The path that returns to Hawes End is truly beautiful, winding through woodland along the Lake shore, with good prospects of the climb you’ve just completed. It’s fantastic. If you did get the launch to start the walk you could even pick it up earlier if little legs were getting tired!

Of course if the weather (or indeed the prospect of scrambling with an under 5) phases you, a great alternative is to take the bridle path half way up the fell and walk back along the shore line. You miss out on some of the fun but still get some great views.

Whatever you choose to do, make sure you spend time enjoying this truly fabulous area of the Lakes. It’s popular for a reason!!

👉Nearby in the area you could also visit Whinlatter.

Whinlatter Forest

For me, any trip to the Northern Lakes isn’t complete without a visit to this beautiful forest. It has spectacular views, walks for all abilities, as well as great mountain biking. I absolutely love it here, and truly cannot recommend it enough. In my opinion it really is the best that Forestry England has to offer; the absolute King of their forests. For many people visiting the area, they head straight for walks around lakes and their surrounding fells, but missing this place is missing a true gem.

When I was a child, I spent many happy times doing the Rabbit Run and Fox Trot over at Whinlatter (does anyone else remember those children’s trails?). I was so excited to take my daughter this weekend for the first time, and really hope she grows to love it like I have.

Website: https://www.forestryengland.uk/whinlatter

Parking: Pay at the machines after your visit, we parked at the main visitor centre.

Facilities: An adventure playground, toilets and cafe. A Go Ape is also on site.

A walk at Whinlatter is perfect in any weather, so we chose to come on a day that was actually pretty miserable. It was cold, windy and wet, which made the shelter of the forest so appealing! Whilst the poor visibility meant the views weren’t quite as good, it did mean the becks running through the forest were full of water and were beautiful!

There are a number of children’s activity trails to follow here, including the Shaun Glow Trail (which we’ve recently done over at Dalby Forest) and what looks like a great Gruffalo Sculpture Trail.

There are also a number of set walks from the centre, with super easy navigation following coloured markers. Map here.

Our walk

The Red Two Gills Trail and Blue Comb Beck Trail are both 1.75 miles, so we decided to combine them to make a longer route. It’s definitely not buggy friendly, and parts of the walk have steep drops, so your little ones need to be sensible!

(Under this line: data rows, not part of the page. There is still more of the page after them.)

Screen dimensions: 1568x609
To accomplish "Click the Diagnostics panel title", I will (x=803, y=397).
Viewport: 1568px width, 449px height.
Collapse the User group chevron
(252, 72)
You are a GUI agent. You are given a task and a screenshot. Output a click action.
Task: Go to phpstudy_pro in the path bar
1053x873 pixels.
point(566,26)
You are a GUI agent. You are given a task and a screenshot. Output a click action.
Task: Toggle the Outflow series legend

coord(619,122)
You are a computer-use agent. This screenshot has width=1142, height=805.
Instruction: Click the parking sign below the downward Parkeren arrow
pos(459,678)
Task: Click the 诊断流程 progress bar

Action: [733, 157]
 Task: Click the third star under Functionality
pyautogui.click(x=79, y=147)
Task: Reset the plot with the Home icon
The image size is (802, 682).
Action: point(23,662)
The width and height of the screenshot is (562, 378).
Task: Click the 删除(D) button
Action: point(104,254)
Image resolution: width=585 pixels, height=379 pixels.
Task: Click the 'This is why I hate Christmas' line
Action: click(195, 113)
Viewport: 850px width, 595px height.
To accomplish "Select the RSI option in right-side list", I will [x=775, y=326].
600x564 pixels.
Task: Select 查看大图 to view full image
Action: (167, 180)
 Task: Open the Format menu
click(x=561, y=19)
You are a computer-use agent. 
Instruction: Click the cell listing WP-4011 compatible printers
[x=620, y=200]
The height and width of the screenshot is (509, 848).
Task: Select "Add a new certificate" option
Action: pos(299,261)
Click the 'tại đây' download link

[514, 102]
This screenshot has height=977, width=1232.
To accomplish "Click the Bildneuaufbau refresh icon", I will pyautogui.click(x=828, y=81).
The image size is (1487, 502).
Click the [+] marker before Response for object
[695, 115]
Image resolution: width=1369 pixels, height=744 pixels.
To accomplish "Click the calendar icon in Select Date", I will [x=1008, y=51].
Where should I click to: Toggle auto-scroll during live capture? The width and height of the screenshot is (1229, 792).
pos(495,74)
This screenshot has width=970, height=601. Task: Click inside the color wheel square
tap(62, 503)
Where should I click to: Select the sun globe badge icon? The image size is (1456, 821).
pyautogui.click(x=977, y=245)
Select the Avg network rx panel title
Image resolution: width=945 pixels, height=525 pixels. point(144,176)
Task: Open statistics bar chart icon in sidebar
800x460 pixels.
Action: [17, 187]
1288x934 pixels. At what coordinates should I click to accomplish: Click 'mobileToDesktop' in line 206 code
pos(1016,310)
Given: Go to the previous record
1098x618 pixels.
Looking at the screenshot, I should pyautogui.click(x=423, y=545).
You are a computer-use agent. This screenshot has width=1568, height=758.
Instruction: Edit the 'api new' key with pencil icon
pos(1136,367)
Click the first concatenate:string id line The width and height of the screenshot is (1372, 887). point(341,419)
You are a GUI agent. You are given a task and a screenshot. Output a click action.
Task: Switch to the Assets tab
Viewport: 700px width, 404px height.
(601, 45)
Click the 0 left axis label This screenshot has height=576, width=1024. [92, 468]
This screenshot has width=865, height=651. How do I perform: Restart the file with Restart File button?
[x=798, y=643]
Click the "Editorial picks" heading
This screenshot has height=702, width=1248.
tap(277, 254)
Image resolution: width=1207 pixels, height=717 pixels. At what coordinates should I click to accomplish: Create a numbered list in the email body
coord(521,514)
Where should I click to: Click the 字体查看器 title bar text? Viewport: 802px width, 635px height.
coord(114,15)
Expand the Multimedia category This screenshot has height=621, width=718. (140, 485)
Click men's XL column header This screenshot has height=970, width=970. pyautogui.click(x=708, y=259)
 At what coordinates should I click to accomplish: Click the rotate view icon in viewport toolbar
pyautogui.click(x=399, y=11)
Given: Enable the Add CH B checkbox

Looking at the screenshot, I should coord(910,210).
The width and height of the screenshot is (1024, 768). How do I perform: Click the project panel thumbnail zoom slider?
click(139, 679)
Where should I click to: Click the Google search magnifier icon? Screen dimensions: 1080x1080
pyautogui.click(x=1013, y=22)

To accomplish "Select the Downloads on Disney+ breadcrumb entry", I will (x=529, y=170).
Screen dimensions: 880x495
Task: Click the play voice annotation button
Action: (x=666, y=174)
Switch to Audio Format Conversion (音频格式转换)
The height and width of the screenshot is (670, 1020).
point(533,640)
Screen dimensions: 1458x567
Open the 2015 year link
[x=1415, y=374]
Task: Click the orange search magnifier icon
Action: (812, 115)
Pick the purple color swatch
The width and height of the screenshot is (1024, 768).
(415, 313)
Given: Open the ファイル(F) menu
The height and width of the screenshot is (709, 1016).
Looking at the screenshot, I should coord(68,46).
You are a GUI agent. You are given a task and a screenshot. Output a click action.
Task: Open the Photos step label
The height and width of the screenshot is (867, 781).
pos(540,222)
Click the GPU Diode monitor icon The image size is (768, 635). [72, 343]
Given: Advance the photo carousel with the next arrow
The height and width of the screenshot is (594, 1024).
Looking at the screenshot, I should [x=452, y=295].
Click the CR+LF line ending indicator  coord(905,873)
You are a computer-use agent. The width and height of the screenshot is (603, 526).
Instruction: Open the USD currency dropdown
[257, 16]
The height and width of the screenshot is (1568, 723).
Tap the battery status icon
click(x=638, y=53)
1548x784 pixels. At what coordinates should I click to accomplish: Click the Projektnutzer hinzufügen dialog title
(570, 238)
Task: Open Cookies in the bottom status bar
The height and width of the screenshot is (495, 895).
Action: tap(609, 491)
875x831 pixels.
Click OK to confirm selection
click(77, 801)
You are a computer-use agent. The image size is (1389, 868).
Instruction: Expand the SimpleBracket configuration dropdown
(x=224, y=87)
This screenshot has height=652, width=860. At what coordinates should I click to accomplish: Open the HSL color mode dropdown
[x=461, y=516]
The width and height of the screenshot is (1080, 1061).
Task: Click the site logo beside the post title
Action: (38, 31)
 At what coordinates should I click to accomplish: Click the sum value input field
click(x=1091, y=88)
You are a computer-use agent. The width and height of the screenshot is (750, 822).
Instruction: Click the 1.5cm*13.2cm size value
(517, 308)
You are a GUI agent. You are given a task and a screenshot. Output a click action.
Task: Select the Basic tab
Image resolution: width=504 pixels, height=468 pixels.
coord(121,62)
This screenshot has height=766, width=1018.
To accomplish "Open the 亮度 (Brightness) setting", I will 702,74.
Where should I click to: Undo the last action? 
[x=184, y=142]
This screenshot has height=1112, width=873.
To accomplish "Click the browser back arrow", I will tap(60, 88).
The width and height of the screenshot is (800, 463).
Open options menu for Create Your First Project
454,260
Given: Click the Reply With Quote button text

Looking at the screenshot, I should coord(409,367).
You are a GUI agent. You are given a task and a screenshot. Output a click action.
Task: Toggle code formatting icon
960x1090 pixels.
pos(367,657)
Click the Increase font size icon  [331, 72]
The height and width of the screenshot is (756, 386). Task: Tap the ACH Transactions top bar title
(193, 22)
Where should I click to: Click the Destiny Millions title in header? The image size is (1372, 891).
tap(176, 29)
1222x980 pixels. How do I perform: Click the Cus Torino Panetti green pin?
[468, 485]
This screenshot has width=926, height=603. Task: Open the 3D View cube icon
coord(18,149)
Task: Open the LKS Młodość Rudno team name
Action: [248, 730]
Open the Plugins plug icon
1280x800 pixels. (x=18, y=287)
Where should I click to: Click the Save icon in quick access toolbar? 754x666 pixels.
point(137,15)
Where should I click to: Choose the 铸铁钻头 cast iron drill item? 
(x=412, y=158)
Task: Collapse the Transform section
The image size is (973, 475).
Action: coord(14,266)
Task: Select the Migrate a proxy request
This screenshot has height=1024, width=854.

We started off on the red route, climbing up through the trees from the visitor centre, past the adventure playground. The first part of this walk shares the route with the Gruffalo sculpture trail, which added some extra fun for Jess. But once the routes split, and the path turns off the forest track, this is where the walk really becomes much more fun. The narrow path winds through the trees alongside Black Gill, before the it opens up and you get more spectacular views!

Following the path down alongside Comb Gill, you reach a forest track where you can pick up the blue path. Just be careful not to miss the turning- the coloured marker faces away from the direction you’re walking, but really you just need keep on following Comb Gill downhill. It was so lovely on this path, we decided to stop for our picnic.

The path continued through the beautiful woodland, past a ancient sheepfold, a disused Dam and a pond before you climb back up to the centre, where you get further fantastic views.

If you have older children, you might want to try one of the other marked paths. Lord’s Seat (552m) is a fantastic fell to climb, such a different walk to others in the area, and one I remember doing with my parents over 20 years ago. Simply superb, and as a bonus you can bag them a Wainwright.

Whinlatter also has some amazing Mountain Bike Trails, perfect for those who are starting to get into the sport. The Quercus trail is only a blue grade, but is thrilling and stunning in equal measures.

Whatever you do on a visit to the Northern Lakes, just make sure Whinlatter is on your itinerary.